=== Supplied entries ===
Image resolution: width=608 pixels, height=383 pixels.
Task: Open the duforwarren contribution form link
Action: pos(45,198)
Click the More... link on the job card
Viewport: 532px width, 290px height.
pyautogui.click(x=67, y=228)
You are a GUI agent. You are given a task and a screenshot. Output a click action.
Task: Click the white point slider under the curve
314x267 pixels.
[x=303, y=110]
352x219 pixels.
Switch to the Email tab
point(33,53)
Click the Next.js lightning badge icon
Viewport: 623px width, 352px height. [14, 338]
===
=== Supplied entries ===
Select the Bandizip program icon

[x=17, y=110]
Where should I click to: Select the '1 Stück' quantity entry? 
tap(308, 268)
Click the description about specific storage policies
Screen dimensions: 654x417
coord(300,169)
===
** Work item **
Please give an exact copy of the entries above, from the line with "Click the More... link on the job card" down to the line with "352x219 pixels.", inclusive, and nothing else.

** Answer box **
Click the More... link on the job card
Viewport: 532px width, 290px height.
pyautogui.click(x=67, y=228)
You are a GUI agent. You are given a task and a screenshot. Output a click action.
Task: Click the white point slider under the curve
314x267 pixels.
[x=303, y=110]
352x219 pixels.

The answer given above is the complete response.